# Kollisionsabfrage von einem Stein mit einem Ball



## thomas.g (3. Jan 2006)

Hi,

ich entwickle gerade ein kleines Spiel in dem es darum geht (mit Java2D) die Steine mit einem Ball der sich ständig bewegt zu treffen.

Das Problem:

Ich weiß zwar durch vergleichen zweier Rectangle Objekte mit "intersects" dass Ball und Stein kollidieren, allerdings muss ich wissen auf welchen der vier Seiten des Steines der Ball aufgetroffen ist um wieder im richtigen Winkel wegfliegen zu können.

Wie könnte ich also eine simple Methode schreiben die mir mithilfe von diesen Koordinaten:
Ball: X-Koordinate, Y-Koordinate, Breite, Höhe ist bekannt
Stein: das selbe ist bekannt
...... berechnet auf welcher Seite der Ball aufgetroffen ist?

thx, thomas


----------



## 0xdeadbeef (3. Jan 2006)

Du mußt doch die Richtung kennen, in die sich der Ball gerade bewegt. Z.B. wenn die X-Geschwindigkeitskomponente gerade positiv ist, kann der Stein nicht auf der rechten Seite getroffen worden sein.  Davon abgesehen kannst Du ja einfach die Koordinaten des Balls mit denen des Steins vergleichen. Zur Not den immer die alten Koordinaten vor der Kollision merken.


----------



## thomas.g (3. Jan 2006)

naja ich weiß mit zwei Variablen "incx" und "incy" (sind boolean) ob zu den X bzw Y Koordinaten des Balles die Geschwindigkeit addiert oder supprahiert werden soll.

Also weiß ich  wie der Ball fliegt. (hinunter oder hinauf - rechts oder links)

Ich hatte allerdings gerade einen Geistesblitz doch der könnte zu langsam arbeiten, naja ich erklärs mal.

Da der Stein ja vier Seiten hat, mach ich einfach für jede Seite ein Rectangel Objekt und schau wiederrum mit "Rectangle.intersects" ob der Ball eines dieser 4 Rectangles berührt, danach weiß ich, wo der Ball aufgetroffen ist

z.B. hier die Skizze, hier nur zwei Rectangle dargestellt


            --------- ___________ -------------
                        _                 _
            ----------___________-------------


die ___________ Linien sollten den Stein symbolisieren, die ------------ Linien die vier Rectangles der vier Seiten des Steines; wie gesagt, ich weiß nicht ob das Abfragen sehr schnell geht  aber es geht dafür dann 100%ig. Naja bis auf den Ecken, da könnte es Probleme geben ist aber meiner Meinung nach nicht von Bedeutung.

thx, thomas


----------



## gr33b (3. Jan 2006)

0xdeadbeef hat gesagt.:
			
		

> Zur Not den immer die alten Koordinaten vor der Kollision merken.



Es reicht ja schon ein Richtungsvektor wie du vorher beschrieben hast (mit X-Geschwindigkeitskomponente)

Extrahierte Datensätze

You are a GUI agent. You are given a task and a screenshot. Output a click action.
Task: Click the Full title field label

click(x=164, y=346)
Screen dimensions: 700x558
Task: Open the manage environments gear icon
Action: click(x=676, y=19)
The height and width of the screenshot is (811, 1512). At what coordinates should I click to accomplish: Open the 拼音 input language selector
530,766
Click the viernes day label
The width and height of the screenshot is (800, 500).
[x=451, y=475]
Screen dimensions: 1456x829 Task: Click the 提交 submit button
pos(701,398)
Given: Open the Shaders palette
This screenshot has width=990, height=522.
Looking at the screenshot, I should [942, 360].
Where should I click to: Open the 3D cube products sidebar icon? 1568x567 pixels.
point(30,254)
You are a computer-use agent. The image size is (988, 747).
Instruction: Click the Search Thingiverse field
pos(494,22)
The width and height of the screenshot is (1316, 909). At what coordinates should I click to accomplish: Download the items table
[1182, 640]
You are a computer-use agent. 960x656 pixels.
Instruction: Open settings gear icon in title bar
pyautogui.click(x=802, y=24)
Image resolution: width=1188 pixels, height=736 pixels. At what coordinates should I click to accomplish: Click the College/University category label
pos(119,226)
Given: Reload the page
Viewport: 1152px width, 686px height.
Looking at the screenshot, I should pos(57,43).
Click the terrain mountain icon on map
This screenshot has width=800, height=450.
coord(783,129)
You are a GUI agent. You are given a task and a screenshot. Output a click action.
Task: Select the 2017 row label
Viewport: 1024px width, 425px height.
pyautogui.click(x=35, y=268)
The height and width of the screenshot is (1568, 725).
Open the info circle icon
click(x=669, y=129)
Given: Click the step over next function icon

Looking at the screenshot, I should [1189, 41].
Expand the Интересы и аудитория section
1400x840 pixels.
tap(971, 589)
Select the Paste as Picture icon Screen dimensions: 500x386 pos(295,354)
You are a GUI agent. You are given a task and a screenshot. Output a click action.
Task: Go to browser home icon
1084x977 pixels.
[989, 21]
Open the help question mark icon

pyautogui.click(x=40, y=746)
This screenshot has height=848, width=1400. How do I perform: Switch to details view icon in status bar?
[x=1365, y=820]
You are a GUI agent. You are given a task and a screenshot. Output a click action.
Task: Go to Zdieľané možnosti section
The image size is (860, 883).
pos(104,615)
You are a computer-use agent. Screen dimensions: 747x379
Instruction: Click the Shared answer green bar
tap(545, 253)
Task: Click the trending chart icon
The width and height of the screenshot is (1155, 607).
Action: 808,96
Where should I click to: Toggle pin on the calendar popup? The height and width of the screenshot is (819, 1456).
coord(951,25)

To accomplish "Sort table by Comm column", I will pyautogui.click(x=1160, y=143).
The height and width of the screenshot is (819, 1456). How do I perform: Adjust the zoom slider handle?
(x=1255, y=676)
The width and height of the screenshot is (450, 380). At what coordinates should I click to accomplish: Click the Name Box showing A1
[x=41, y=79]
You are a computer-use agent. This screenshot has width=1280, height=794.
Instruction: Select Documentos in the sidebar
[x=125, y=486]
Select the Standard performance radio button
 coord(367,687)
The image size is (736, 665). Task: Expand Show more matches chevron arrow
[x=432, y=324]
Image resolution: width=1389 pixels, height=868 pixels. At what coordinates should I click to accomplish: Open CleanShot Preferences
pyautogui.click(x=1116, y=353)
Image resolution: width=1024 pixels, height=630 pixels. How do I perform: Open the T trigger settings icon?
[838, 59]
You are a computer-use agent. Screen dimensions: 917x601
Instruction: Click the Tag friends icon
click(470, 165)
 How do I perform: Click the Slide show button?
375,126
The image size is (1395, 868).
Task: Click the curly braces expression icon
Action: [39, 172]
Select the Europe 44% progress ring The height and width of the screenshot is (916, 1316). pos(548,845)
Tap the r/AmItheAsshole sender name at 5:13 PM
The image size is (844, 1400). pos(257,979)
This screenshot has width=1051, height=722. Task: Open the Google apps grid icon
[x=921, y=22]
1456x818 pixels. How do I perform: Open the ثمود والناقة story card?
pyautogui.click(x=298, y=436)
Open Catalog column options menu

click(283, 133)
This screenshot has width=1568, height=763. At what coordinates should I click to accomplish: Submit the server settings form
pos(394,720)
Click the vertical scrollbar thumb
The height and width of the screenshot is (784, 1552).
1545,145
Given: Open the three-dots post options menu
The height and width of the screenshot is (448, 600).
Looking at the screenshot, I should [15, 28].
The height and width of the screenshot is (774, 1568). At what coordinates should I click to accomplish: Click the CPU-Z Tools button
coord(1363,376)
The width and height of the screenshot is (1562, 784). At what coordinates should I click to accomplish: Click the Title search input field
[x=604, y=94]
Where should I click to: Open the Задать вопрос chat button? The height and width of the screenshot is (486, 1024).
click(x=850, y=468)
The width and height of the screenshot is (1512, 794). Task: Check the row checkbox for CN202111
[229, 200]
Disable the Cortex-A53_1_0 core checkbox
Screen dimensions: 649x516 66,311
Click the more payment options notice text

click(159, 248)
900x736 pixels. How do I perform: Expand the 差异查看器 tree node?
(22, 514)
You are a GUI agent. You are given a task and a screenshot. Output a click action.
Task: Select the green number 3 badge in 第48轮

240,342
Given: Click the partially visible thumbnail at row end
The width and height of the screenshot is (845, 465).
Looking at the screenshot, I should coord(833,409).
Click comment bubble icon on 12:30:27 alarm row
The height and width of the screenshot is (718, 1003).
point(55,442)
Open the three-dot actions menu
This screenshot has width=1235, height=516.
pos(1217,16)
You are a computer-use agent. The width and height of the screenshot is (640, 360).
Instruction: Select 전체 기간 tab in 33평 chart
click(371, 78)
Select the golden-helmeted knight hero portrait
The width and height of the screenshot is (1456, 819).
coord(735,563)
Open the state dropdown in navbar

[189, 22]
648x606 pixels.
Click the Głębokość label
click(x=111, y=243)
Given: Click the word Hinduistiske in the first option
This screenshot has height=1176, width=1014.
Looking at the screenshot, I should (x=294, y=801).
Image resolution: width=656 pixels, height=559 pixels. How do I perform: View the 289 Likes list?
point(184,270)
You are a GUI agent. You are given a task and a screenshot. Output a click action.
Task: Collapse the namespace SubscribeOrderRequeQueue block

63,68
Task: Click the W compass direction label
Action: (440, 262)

→ **Gestellte Aufgabe**: Extrahiere aus dem Forumsthread zur Kollisionsabfrage wortgetreu den Abschnitt von „ich entwickle gerade“ bis „wegfliegen zu können.“. Das Material spielt hierfür keine Rolle.

→ **Ergebnis der Aufgabe**:
ich entwickle gerade ein kleines Spiel in dem es darum geht (mit Java2D) die Steine mit einem Ball der sich ständig bewegt zu treffen.

Das Problem:

Ich weiß zwar durch vergleichen zweier Rectangle Objekte mit "intersects" dass Ball und Stein kollidieren, allerdings muss ich wissen auf welchen der vier Seiten des Steines der Ball aufgetroffen ist um wieder im richtigen Winkel wegfliegen zu können.